## Direction:
Using the email header, mark each statement yes or no, and quote the header's words that decide it: (a) the message is addressed to Robert Watson; (b) the sender's mail program is given as Alpine 2.00; (c) the Date line gives the time zone as PDT.

From owner-freebsd-hackers@FreeBSD.ORG  Sat Sep 18 22:42:12 2010
Return-Path: <owner-freebsd-hackers@FreeBSD.ORG>
Delivered-To: freebsd-hackers@freebsd.org
Received: from mx1.freebsd.org (mx1.freebsd.org [IPv6:2001:4f8:fff6::34])
	by hub.freebsd.org (Postfix) with ESMTP id E9C8C106566B;
	Sat, 18 Sep 2010 22:42:11 +0000 (UTC)
	(envelope-from jroberson@jroberson.net)
Received: from mail-pz0-f54.google.com (mail-pz0-f54.google.com
	[209.85.210.54])
	by mx1.freebsd.org (Postfix) with ESMTP id AF8728FC12;
	Sat, 18 Sep 2010 22:42:11 +0000 (UTC)
Received: by pzk7 with SMTP id 7so1109817pzk.13
	for <multiple recipients>; Sat, 18 Sep 2010 15:42:11 -0700 (PDT)
Received: by 10.142.232.19 with SMTP id e19mr4134137wfh.254.1284848144219;
	Sat, 18 Sep 2010 15:15:44 -0700 (PDT)
Received: from [10.0.1.198] (udp022762uds.hawaiiantel.net [72.234.79.107])
	by mx.google.com with ESMTPS id o17sm9676882wal.21.2010.09.18.15.15.40
	(version=SSLv3 cipher=RC4-MD5); Sat, 18 Sep 2010 15:15:42 -0700 (PDT)
Date: Sat, 18 Sep 2010 12:16:49 -1000 (HST)
From: Jeff Roberson <jroberson@jroberson.net>
X-X-Sender: jroberson@desktop
To: Robert Watson <rwatson@FreeBSD.org>
In-Reply-To: <alpine.BSF.2.00.1009181221560.86826@fledge.watson.org>
Message-ID: <alpine.BSF.2.00.1009181135430.23448@desktop>
References: <4C93236B.4050906@freebsd.org> <4C935F56.4030903@freebsd.org>
	<alpine.BSF.2.00.1009181221560.86826@fledge.watson.org>
User-Agent: Alpine 2.00 (BSF 1167 2008-08-23)

## Provided information:

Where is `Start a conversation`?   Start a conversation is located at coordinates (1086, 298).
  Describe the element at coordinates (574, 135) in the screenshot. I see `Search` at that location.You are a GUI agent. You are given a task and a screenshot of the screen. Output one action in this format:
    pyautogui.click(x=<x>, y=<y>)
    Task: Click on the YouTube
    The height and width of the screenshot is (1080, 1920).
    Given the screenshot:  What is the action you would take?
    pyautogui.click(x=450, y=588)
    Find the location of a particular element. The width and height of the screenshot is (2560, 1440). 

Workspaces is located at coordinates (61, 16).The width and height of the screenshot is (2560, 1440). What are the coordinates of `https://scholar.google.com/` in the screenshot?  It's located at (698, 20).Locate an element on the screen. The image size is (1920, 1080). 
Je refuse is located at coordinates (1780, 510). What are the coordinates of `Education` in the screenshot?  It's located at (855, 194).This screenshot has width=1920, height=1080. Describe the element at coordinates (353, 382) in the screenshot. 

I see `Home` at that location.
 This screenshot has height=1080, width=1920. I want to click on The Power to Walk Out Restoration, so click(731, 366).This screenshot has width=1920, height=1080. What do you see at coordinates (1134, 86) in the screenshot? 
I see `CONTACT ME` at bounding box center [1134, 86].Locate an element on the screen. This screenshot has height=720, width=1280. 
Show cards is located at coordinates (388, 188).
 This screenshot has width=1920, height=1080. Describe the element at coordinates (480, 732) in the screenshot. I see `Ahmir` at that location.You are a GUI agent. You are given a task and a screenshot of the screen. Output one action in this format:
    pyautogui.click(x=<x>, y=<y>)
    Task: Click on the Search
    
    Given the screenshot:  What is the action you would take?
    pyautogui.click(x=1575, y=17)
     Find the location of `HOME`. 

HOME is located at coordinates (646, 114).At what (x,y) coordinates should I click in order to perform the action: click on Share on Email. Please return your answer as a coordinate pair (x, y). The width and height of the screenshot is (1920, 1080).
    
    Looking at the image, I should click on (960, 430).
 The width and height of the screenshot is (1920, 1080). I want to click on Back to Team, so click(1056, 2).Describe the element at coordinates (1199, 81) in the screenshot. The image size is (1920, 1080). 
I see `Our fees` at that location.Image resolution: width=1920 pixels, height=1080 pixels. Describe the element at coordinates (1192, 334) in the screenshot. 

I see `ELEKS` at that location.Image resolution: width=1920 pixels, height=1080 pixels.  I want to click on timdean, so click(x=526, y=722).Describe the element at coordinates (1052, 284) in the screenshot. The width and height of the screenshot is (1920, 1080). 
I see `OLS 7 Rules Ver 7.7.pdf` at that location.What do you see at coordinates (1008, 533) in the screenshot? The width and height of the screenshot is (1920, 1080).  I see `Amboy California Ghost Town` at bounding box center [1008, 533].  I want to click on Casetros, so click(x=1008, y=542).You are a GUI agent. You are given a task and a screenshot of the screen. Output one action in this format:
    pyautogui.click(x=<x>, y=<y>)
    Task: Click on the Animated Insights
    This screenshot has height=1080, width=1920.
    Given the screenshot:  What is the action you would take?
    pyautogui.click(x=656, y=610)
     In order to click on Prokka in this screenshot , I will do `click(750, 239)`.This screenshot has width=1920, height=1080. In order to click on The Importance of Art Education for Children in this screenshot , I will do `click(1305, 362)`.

## The answer:
(a) Yes: "To: Robert Watson <rwatson@FreeBSD.org>"
(b) Yes: "User-Agent: Alpine 2.00 (BSF 1167 2008-08-23)"
(c) No: "Date: Sat, 18 Sep 2010 12:16:49 -1000 (HST)"